Celina contacted me by e-mail and we made plans to meet. When I arrived in Michigan, we got together and began to compare notes. Three generations back, our common ancestor, José Wenceslao Castillo, had three sons: Valentín, Manuel and Severo. Celina was descended from Valentín but had known nothing of the other two brothers. My family was descended from Severo. We had the same great-great grandfather, so we were, indeed, cousins. As the saying goes in South Texas, “Todos Somos Primos” We’re all cousins. And if one goes back far enough, I suppose we all are.
Over the years as I have done research or spoken in South Texas I have met other cousins. Baudelia or “Beau” Mitchell is a descendant of Manuel. A pharmacist in McAllen who also does Genealogy was telling me about a place called Charco Escondido just outside Reynosa. I commented that I needed to research the place since my family had gone there from Texas. He asked who the family was. It turned out that our great grandmothers were sisters. Another cousin connection!
The importance of genealogy, however, is not to trace just one line. To follow a single person from two parents to four grandparents to eight great grandparents, and so on, produces a very lovely fan shaped family tree. But it leaves out the many connections to brothers and sisters, and therefore cousins, at every single generation.
As I learned from writing my book De León: A Tejano Family History, it is critical to know not only who the brothers and sisters are, but to know who they married. This provides another network to the various in-laws, and dozens more cousins, with whom they were connected. In Texas, New Mexico, Arizona and California, it is also critical to understand who the godparents were since this indicates the intricate, almost Gordian knot, of relationships that existed. Any of the abuelitas, the elderly grandmothers, could tell you with certainty who was related and how.
That was how I found out, through the extensive efforts of the wonderful Estella Zermeño of Goliad, that there were many other cousins out there. I had run across a letter in the De León archives in Victoria, in which a range boss from the King Ranch in South Texas had warned Crisoforo Lozano in Victoria to tell the Castillo brothers, Severo and Manuel, that an American family had paid to have them killed. I couldn’t understand why a Lozano would have been interested in the Castillos. It turned out that Crisoforo Lozano had been the half-brother of Severo and Manuel.

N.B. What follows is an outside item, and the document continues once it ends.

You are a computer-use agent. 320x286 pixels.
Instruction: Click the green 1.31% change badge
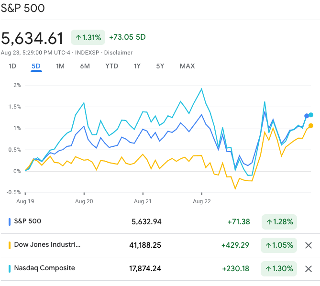pos(88,37)
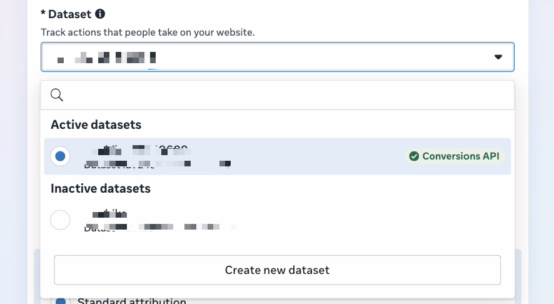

Their mother, Facunda Lozano Castillo, after the death of her first husband, Miguel Lozano, had married José Wenceslau Castillo and given birth to the three Castillo half-brothers. Crisoforo, in turn had been married to one of the De León girls, which then connected the Lozanos, the Castillos and the De León families as well as half a dozen other South Texas families.
Which brings up another point. It is critical that genealogists consider the historical context of their families. Dates give clues about the WHY of a families’ activities. Why did Crisoforo receive that letter? Because Severo may have “allegedly” shot the son of an Anglo family, one Tom Welder, during the anti-Mexican violence of the 1870s. To avoid the Anglo lynch mob, the Castillo brothers had escaped to Charco Escondido. Their mother, Facunda, either sold the family ranch in Refugio or was forced out by the Anglos. With her eldest son Valentín, she drove their cattle across the border, and helped her sons establish a ranch in Northern Mexico.
That was the story that Celina and I had in common.